◆ Provided passage:
= = = =
Pit Boss Pro 820, differences from 2018 to 2019
Wood pellet grills have been growing in popularity since the Traeger patents expired just a couple years ago. This has opened up a host of options for us BBQ guy's and girl's when it comes to which grill we'll be taking home to cook with. While Traeger may still be the best-known pellet grill, names like Pit Boss, Camp Chef, Louisiana, Green Mountain, Z Grills, and others are all making wood pellet smoker grills that are all strikingly similar.
Pellet grills work just like top-tier convection ovens in commercial kitchens, but have the added distinction of wood smoke. A pellet grill has roughly three ranges of temperature: low, medium, and high. The lower temperature range on a pellet grill is used to get a "low and slow" smokey flavor. As you go up in temperature to the medium and high zones, less smoke will be produced and your food will cook faster like a traditional grill, all while locking in natural juices and providing a hint of smoky flavor.
= = = =
◆ Entries supplied:
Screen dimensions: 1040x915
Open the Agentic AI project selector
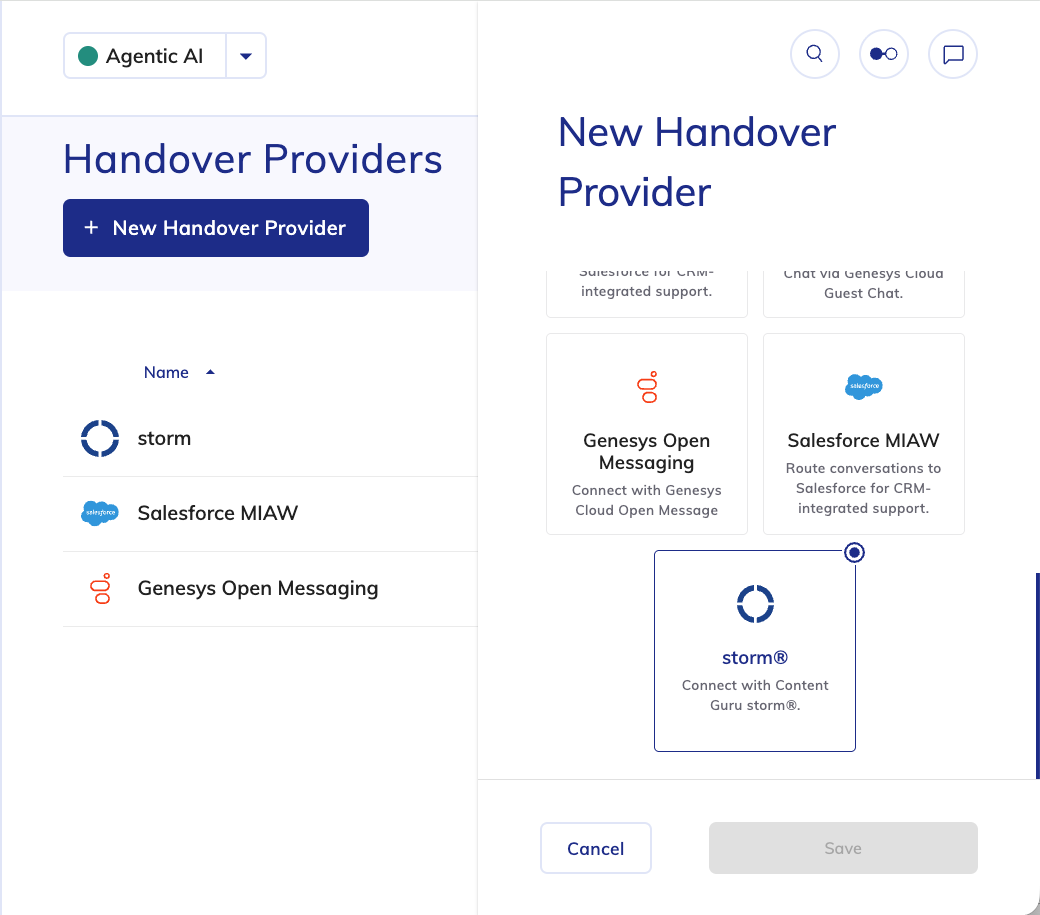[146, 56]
= = = =
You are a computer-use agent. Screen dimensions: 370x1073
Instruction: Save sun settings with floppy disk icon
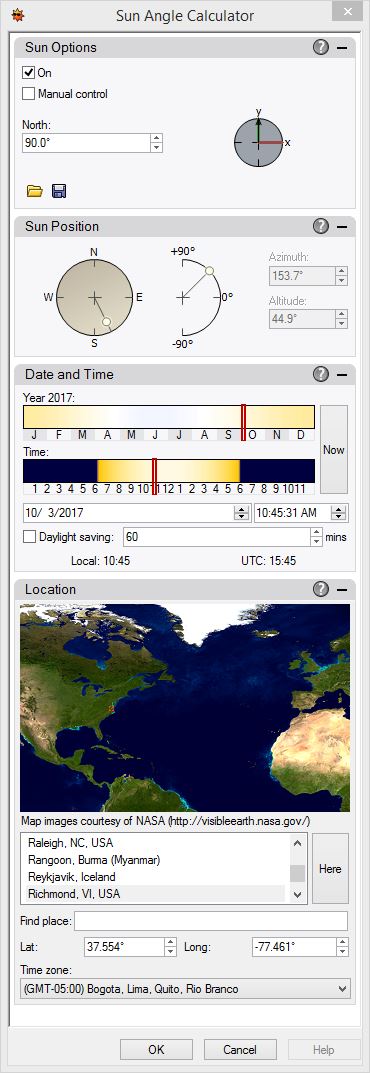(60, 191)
= = = =
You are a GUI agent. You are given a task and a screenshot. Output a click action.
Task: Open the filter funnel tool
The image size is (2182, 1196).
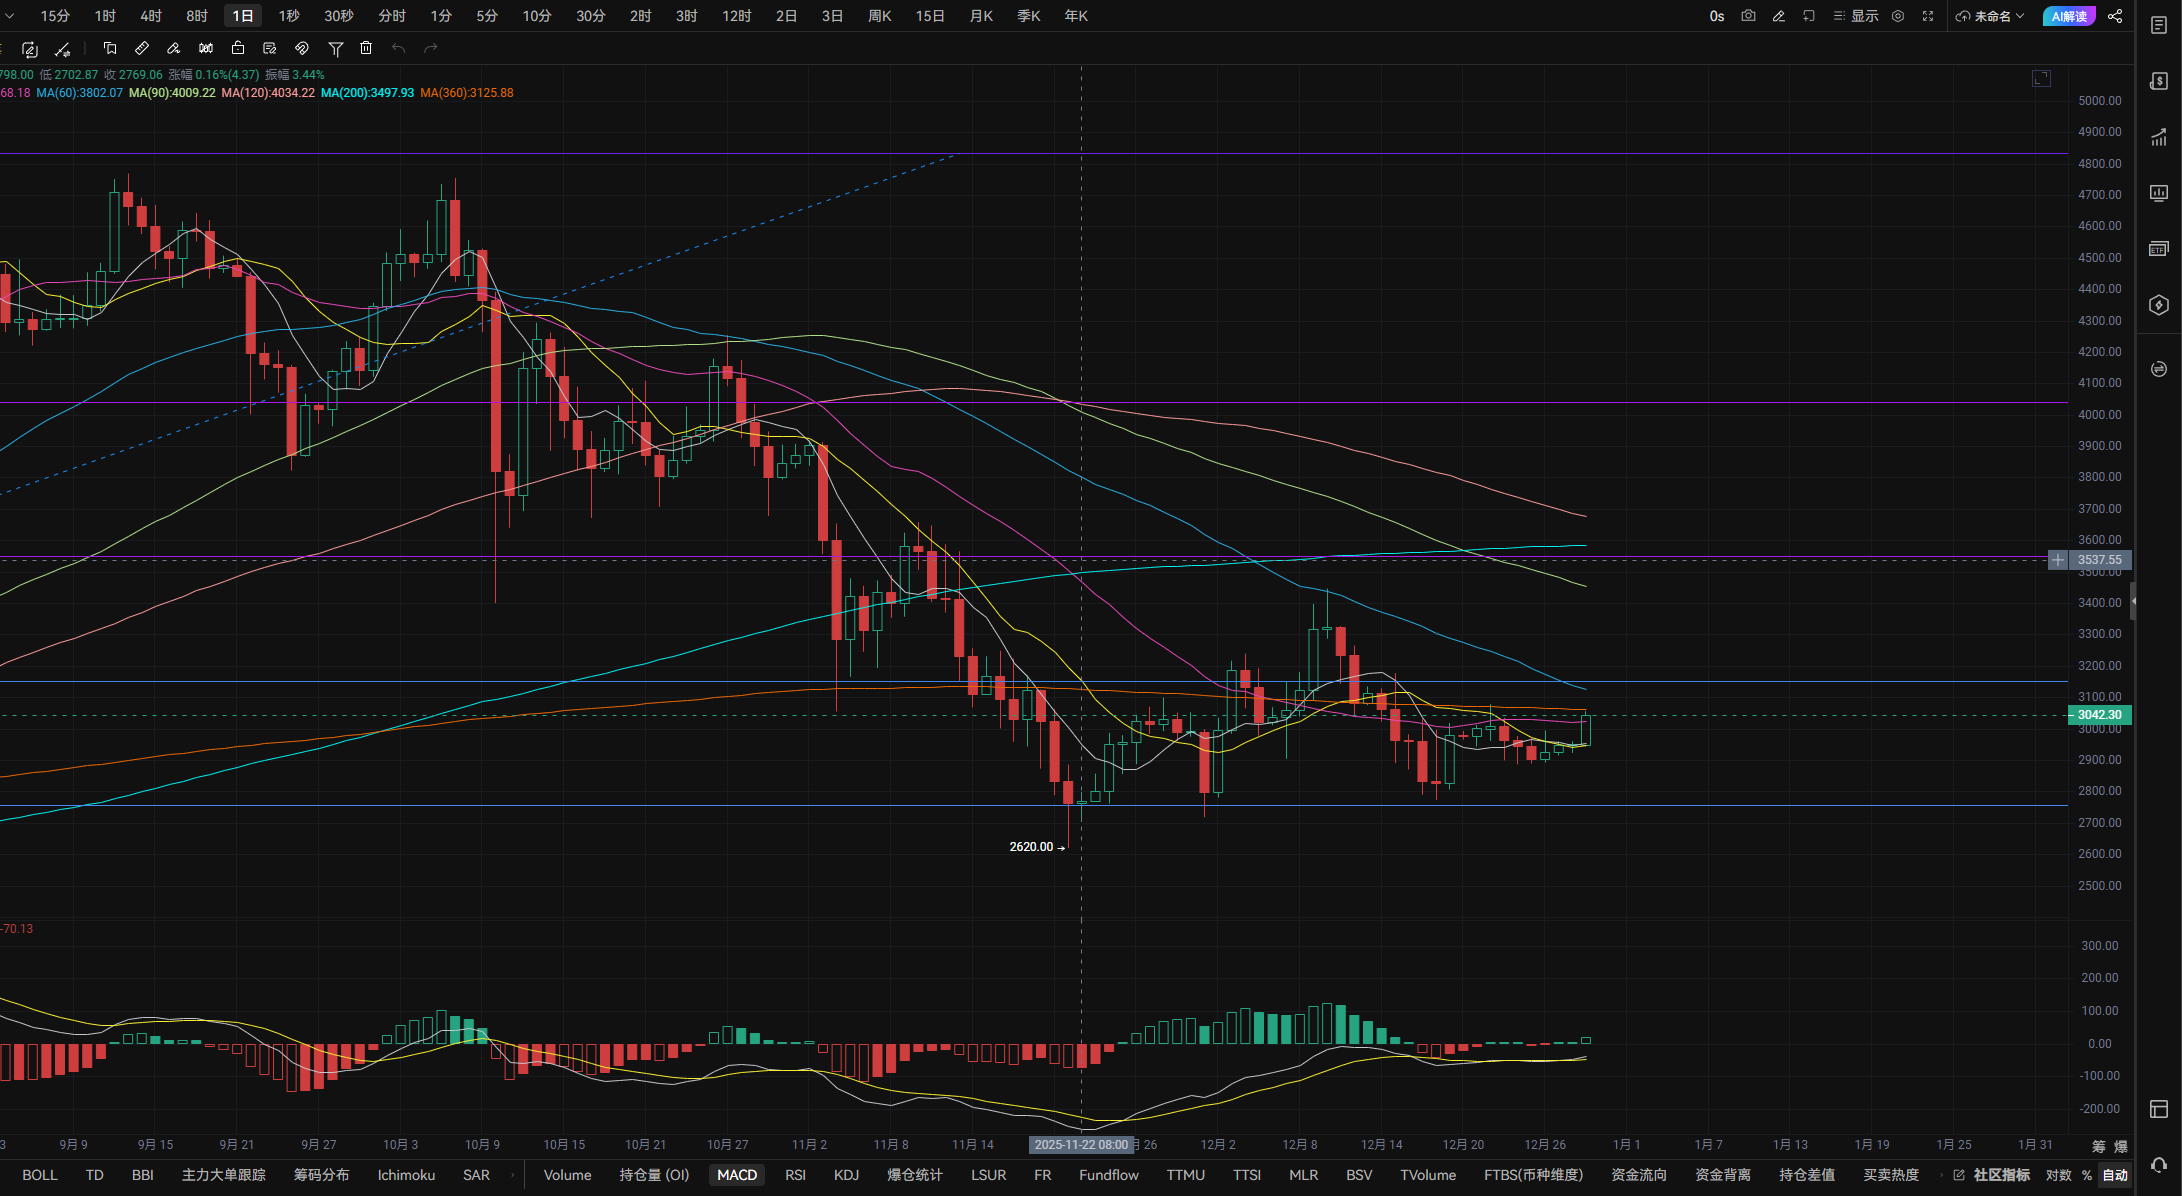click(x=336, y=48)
= = = =
◆ What needs to be done:
Write out the pellet grill passage above in full, word for word.

◆ Solution for this exercise:
Pit Boss Pro 820, differences from 2018 to 2019
Wood pellet grills have been growing in popularity since the Traeger patents expired just a couple years ago. This has opened up a host of options for us BBQ guy's and girl's when it comes to which grill we'll be taking home to cook with. While Traeger may still be the best-known pellet grill, names like Pit Boss, Camp Chef, Louisiana, Green Mountain, Z Grills, and others are all making wood pellet smoker grills that are all strikingly similar.
Pellet grills work just like top-tier convection ovens in commercial kitchens, but have the added distinction of wood smoke. A pellet grill has roughly three ranges of temperature: low, medium, and high. The lower temperature range on a pellet grill is used to get a "low and slow" smokey flavor. As you go up in temperature to the medium and high zones, less smoke will be produced and your food will cook faster like a traditional grill, all while locking in natural juices and providing a hint of smoky flavor.